Ia menuturkan, sejak 2015 sampai 2021 sudah menindak dan menangani sebanyak 14 kasus terkait penyetruman ikan atau illegal fishing. "Kami berharap, kasus illegal fishing tidak terulang lagi di tahun ini," katanya.
Kepala Badan Kesbangpol HST Mardiyono selaku penyelenggara kegiatan sebelumnya menyampaikan, peserta merupakan kepala desa se-Kecamatan Pandawan yang daerahnya ada rawa atau warganya bermata pencaharian sebagai nelayan atau pencari ikan, aparat desa, ketua RT, kelompok nelayan dan penyuluh perikanan dengan pemateri dari Polres HST dan Kepala Dinas Ketahanan Pangan dan Perikanan.

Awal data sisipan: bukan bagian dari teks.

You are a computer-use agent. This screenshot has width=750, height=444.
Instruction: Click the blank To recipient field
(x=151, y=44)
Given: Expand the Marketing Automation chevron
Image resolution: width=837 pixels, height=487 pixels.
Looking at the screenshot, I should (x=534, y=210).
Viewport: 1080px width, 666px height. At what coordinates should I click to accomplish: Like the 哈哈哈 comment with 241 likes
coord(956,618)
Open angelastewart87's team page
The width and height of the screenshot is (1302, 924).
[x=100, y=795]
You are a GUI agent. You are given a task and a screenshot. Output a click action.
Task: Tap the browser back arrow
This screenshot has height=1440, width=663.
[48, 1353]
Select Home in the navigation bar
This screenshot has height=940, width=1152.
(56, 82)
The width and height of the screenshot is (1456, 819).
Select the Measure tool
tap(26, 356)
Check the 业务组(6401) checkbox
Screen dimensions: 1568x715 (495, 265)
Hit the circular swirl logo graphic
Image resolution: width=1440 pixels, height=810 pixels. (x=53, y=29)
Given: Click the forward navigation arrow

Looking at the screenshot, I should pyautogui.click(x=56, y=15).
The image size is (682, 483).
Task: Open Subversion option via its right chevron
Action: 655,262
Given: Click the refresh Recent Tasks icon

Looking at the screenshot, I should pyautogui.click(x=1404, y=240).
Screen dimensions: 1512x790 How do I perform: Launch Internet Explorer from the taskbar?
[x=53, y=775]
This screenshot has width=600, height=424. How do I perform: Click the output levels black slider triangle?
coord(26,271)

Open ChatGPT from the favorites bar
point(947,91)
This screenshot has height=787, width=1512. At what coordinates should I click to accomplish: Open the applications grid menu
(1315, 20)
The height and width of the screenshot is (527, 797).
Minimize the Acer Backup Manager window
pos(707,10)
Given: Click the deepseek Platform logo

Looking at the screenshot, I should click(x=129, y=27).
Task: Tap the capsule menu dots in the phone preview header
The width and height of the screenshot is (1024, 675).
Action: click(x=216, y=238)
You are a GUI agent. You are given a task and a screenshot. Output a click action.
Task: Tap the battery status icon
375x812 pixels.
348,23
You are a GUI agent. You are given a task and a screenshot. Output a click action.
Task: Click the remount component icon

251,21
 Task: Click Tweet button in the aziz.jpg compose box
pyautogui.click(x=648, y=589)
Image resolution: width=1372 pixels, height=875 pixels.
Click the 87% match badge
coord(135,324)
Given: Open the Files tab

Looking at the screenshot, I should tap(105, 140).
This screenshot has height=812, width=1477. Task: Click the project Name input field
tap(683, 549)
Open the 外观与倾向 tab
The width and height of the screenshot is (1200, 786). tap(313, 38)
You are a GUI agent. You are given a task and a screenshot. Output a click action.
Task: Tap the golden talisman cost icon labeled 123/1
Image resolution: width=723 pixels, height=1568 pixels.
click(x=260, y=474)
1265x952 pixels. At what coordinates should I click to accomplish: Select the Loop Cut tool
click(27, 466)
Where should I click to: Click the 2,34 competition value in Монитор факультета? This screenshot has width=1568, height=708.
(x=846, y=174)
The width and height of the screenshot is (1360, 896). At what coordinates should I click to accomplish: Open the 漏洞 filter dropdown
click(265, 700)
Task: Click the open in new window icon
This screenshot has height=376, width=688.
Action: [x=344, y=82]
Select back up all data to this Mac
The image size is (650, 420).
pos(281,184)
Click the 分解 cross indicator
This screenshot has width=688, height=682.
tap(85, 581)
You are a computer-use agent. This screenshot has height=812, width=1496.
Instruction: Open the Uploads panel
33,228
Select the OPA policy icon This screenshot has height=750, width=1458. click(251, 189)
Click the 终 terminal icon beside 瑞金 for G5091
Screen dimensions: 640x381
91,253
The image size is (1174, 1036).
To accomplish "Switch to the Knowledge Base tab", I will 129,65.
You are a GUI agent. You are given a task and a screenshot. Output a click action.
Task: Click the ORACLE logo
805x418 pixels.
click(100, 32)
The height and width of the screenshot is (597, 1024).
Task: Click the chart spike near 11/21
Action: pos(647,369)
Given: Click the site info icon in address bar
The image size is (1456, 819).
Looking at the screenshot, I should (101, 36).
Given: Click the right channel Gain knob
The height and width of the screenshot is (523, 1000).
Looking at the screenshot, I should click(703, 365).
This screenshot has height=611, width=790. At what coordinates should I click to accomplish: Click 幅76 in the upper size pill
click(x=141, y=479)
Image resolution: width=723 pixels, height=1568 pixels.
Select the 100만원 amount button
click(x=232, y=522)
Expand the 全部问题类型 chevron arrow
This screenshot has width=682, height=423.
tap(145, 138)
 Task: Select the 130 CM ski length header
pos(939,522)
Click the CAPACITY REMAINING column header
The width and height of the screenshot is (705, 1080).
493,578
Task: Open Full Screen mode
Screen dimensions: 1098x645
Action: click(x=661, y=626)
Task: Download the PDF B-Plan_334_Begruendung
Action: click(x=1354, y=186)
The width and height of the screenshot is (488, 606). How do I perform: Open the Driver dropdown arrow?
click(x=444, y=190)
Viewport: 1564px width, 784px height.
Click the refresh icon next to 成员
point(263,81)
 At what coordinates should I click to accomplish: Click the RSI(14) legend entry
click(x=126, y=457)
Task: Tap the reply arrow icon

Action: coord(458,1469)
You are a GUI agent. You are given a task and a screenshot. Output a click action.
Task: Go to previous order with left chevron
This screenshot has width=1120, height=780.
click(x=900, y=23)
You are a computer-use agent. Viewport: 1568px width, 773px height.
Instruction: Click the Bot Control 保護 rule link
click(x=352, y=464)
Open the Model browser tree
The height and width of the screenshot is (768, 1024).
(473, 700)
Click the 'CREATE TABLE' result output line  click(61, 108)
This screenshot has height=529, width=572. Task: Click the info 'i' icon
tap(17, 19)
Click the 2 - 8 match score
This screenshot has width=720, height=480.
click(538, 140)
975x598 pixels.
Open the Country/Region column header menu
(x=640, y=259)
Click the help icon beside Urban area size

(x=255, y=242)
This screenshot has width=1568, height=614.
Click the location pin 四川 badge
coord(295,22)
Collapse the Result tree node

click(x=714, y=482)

Masalah penyetruman ikan ini, menurutnya, perlu penanganan yang komprehensif, karena selain merusak lingkungan hidup seringkali praktik penyetruman menyebabkan konflik antarnelayan di perairan rawa.
"Masih adanya perilaku nelayan seperti ini bisa jadi disebabkan kurangnya literasi tentang cara menangkap ikan yang ramah lingkungan serta dampak negatif lainnya baik bagi alam, masyarakat luas, dan dirinya sendiri," terangnya.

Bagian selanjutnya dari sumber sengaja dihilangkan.